I have a datapipeline component that reads SQS messages, generated at S3 upload trigger, and parses and publishes the message for a batchpipeline component.
I have recently observed that in production system, my datapipeline keeps crashing with OutOfMemory error under heavy load but it never crashes when tested locally with similar loads? The batchpipeline never seems to crash in Production ever.
How do I go about debugging it when I can't reproduce it locally?
As I have found a solution, after 2 weeks, to my problem above, I figured I'll document it for others and my future self.
I wasn't able to replicate the issue because the aws command-
aws s3 cp --recursive dir s3://input-queue/dir
somehow wasn't uploading messages fast enough that it could stress my local datapipeline.
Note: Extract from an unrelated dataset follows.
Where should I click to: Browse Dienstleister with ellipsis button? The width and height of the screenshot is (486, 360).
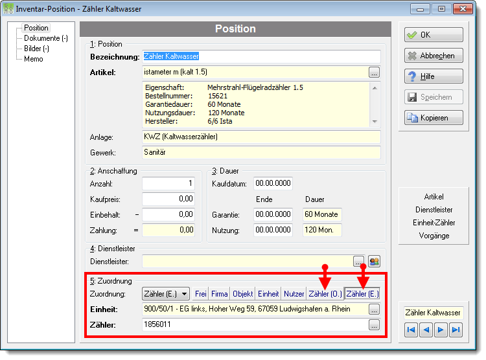[x=358, y=262]
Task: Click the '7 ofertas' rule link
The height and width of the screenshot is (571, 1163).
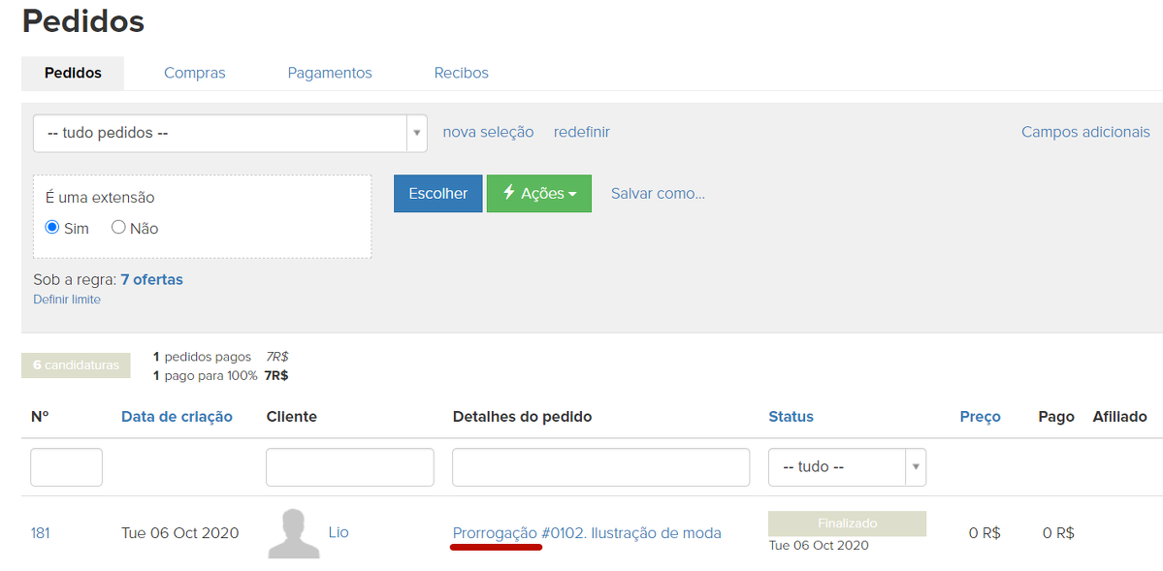Action: pos(151,279)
So I brought down the datapipeline and once there were 10k SQS messages in the queue, I started it and as expected, it crashed with Out Of Memory error after processing ~3000 messages. It turns out that the pipeline was able to handle continuous throughput but it broke when it started with 10k message load.
My hypothesis was that the issue is happening because Java garbage collection is unable to properly clean up objects after execution. So, I started analyzing the generated heap dump and after some days of research, I stumbled on the possible root cause for Out of Memory error. There were ~5000 instances of my MessageHandlerTask class, when ideally they should have been GC'd after being processed and not keep on piling up.
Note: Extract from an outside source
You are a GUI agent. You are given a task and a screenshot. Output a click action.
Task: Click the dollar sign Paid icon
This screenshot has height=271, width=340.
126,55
Further investigation on that line of thought led me to the root cause- it turned out that the code was using Executors.newFixedThreadPool() to create an ExecutorService for submitting tasks to. This implementation used an unbounded queue of tasks, so if too many tasks were submitted, all of them waited in the queue, taking up huge memory.
The reality was similar- messages were being polled faster than they could be processed. This caused a lot of valid MessageHandlerTask instances to be created that filled the heap memory if there was a message backlog.
The fix was to have create a ThreadPoolExecutor with an ArrayBlockingQueue of capacity 100 so that there is a cap on number of instances of MessageHandlerTask and its member variables.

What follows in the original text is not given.